**What is being asked**
Reproduce everything from the start of the entries below down to the line containing "Action: 711,72", including both ends, with no changes.

(Entries for finding text and elements)
____
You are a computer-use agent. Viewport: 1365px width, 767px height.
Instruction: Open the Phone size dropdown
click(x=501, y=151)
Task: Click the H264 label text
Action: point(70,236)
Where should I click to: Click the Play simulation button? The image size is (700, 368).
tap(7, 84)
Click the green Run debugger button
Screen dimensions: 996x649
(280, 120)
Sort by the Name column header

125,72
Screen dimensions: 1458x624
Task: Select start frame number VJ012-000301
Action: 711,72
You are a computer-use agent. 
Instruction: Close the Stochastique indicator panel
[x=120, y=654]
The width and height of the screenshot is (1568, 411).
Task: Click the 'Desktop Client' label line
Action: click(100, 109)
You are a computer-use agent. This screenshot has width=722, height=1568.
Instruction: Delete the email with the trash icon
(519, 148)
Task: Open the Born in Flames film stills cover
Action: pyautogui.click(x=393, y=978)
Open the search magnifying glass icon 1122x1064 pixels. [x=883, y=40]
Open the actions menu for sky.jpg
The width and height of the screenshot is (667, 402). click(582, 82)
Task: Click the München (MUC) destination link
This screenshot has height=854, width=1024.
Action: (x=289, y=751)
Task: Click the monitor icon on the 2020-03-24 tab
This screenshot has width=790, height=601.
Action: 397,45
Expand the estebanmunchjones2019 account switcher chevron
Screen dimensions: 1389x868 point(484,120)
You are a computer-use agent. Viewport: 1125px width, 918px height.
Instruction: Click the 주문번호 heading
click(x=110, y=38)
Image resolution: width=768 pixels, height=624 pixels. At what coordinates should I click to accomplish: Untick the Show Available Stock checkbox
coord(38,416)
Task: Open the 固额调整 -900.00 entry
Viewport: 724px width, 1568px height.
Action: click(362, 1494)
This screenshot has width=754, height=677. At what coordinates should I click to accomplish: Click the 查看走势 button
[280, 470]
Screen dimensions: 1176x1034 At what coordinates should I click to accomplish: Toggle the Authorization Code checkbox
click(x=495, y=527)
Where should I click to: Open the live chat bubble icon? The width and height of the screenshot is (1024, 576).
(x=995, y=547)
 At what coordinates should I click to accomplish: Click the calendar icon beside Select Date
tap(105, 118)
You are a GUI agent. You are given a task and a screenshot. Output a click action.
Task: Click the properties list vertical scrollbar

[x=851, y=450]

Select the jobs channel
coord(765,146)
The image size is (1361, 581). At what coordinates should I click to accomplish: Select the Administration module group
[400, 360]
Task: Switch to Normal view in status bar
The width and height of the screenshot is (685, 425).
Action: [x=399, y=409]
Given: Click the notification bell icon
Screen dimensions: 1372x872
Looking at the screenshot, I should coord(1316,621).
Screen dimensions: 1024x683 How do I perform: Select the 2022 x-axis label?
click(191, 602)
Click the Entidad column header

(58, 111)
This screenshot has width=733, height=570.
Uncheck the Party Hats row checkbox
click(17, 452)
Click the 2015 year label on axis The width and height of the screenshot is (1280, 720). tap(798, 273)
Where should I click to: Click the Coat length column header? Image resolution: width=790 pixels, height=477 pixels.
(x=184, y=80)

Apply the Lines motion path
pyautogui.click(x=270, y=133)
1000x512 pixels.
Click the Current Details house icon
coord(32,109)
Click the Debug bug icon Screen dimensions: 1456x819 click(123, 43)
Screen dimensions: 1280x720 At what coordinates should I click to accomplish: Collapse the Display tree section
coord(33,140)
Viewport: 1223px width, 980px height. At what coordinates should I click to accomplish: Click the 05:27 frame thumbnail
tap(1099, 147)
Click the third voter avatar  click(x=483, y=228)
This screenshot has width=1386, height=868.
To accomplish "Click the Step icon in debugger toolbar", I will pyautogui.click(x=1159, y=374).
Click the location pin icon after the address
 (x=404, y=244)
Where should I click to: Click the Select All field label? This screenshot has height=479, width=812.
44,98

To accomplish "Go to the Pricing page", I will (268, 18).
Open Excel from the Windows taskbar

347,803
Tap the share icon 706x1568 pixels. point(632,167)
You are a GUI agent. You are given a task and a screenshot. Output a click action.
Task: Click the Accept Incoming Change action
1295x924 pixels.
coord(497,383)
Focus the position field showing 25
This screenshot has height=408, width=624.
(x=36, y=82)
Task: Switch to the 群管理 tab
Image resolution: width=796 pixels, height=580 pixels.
____
**Final result**
You are a computer-use agent. Viewport: 1365px width, 767px height.
Instruction: Open the Phone size dropdown
click(x=501, y=151)
Task: Click the H264 label text
Action: point(70,236)
Where should I click to: Click the Play simulation button? The image size is (700, 368).
tap(7, 84)
Click the green Run debugger button
Screen dimensions: 996x649
(280, 120)
Sort by the Name column header

125,72
Screen dimensions: 1458x624
Task: Select start frame number VJ012-000301
Action: 711,72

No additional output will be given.